The women were also accused of sacrificing animals, bewitching people, murder and many other misdeeds.

Joan Font, the witch hunter of Sallent testified to the Mayor and his advisors that after washing the backs of Joana Toy and Margarida Tafanera with holy water, he found the sign that the Devil used to mark his witches. Margarida Tafanera confessed to being a witch (probably under torture). She named a French women, called Joana Ferres as their witchcraft teacher and said that they met frequently in the house of Joana Toy. She also explained that they scrubbed their armpits, and other parts of the body and flew through the air to meet under a pine tree, with a demon who appeared as a very handsome young man wearing red clothes. The demon played the Flabiol and usually the meeting ended in an orgy.

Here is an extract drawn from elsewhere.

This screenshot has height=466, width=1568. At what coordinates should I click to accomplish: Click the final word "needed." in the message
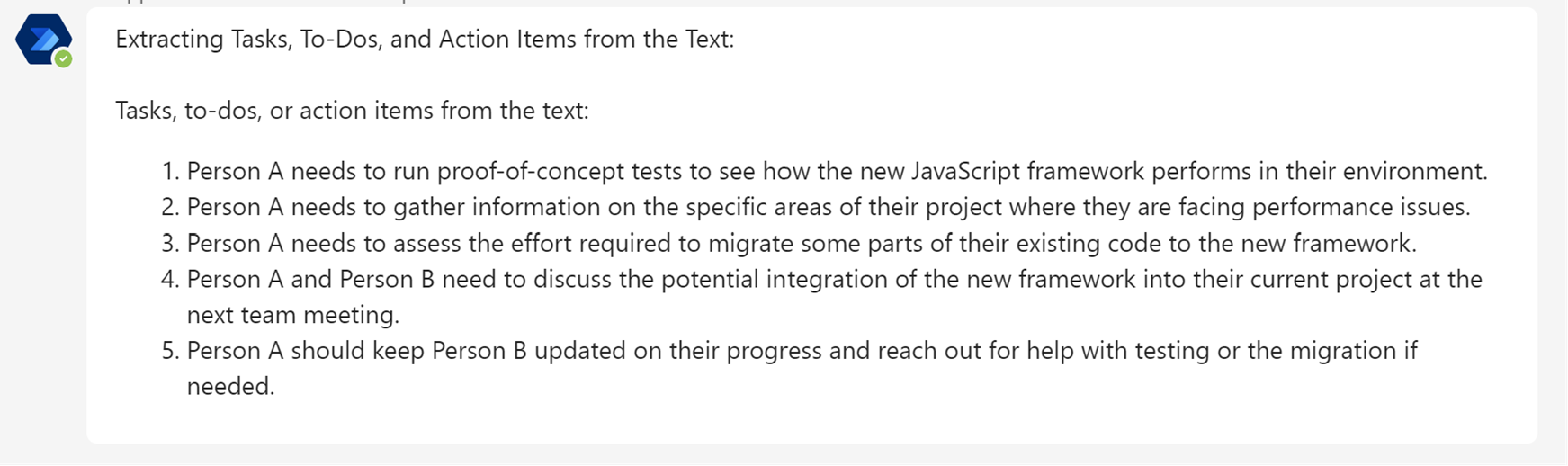[x=230, y=386]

Under interrogation, Joana Toy confessed that she was French and that she was the sister of Joan de la Boqueria. However initially she denied that she was a witch or that she knew the rest of the accused women. After torture, Joana confirmed the accusations against Margarida Tafanera and added that a French woman called Perona, who lived in Martorell, taught her the skills of witchcraft.

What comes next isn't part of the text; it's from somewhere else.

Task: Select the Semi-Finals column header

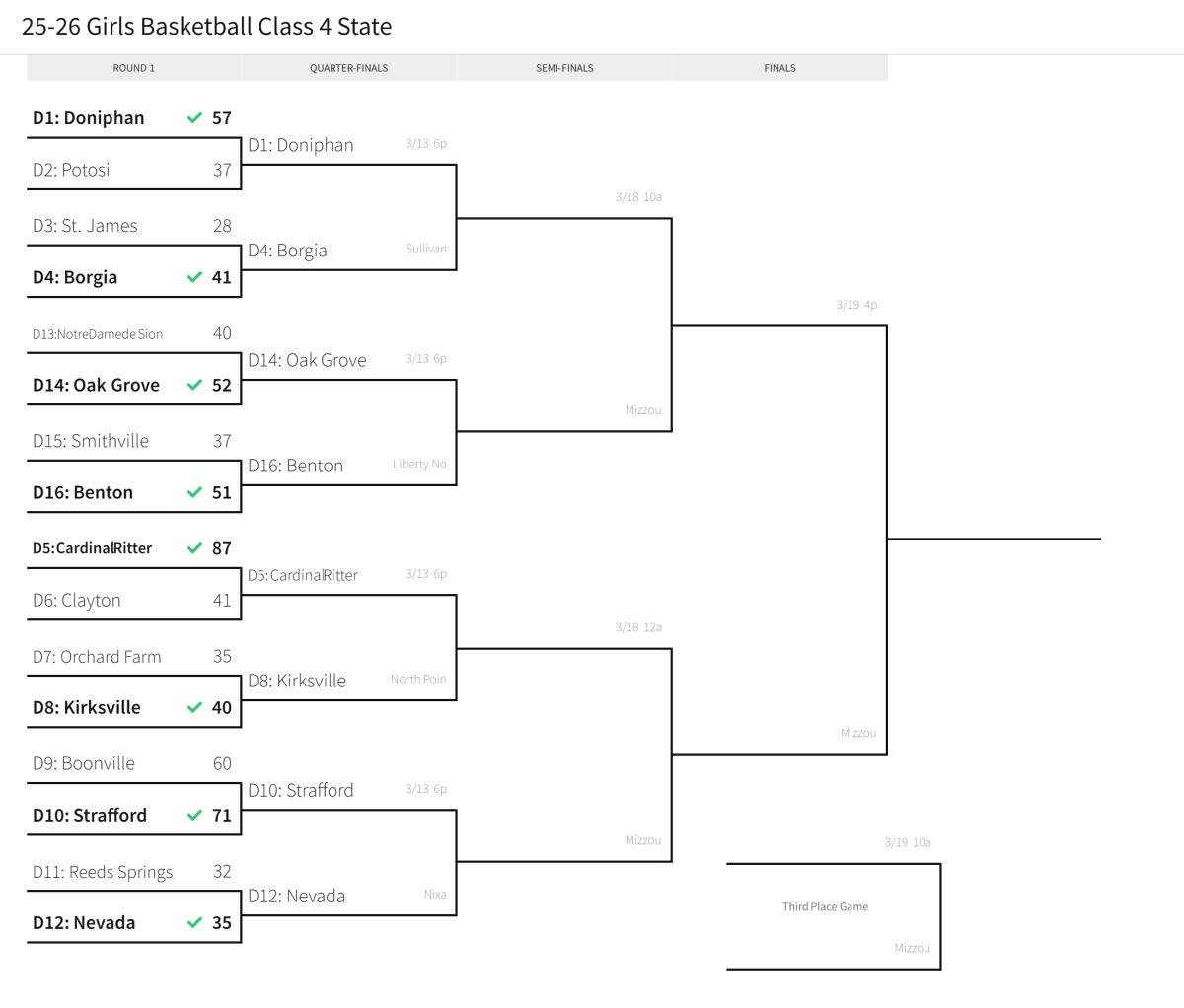Action: click(x=564, y=68)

Margarida Tafanera denied all of the accusations, for which she suffered torture. Despite torture, she said she didn't know anything about what she was accused. During the second extortion of the judge, she said "kill me, so that you will have to give an account to God".

=== Incarceration and execution ===
The accused were incarcerated in the castle of Terrassa and tortured. As it was impossible for the Inquisition to convene a retrial, the women were kept in the 'Torre del Palacio' or Palace Tower until a civil trial was convened. Once convicted, their sentence was read out publicly and five of the women were hanged in the area 'Pedra Blanca' near to a present-day railway bridge, on 27 October 1619. The women hanged were Margarida Tafanera, Eulalia Totxa, Joana Sabina, Guillermina Font (known as Miramunda) and Miquela Casanovas (known as Esclopera). However, to this day, it is not known what happened to Joana Toy.

== In popular culture ==
In 2015, a found footage film entitled The Last Witch showcased three filmmakers tracking down the story of Joana Toy, a sixth accused woman who disappeared prior to the executions. Toy had confessed to witchcraft while being tortured.

The witch trials were dramatized by Francesc Maspons Labrós in the 1880 Catalan magazine 'Lo Gay Saber' with an article titled 'Las Bruixas'.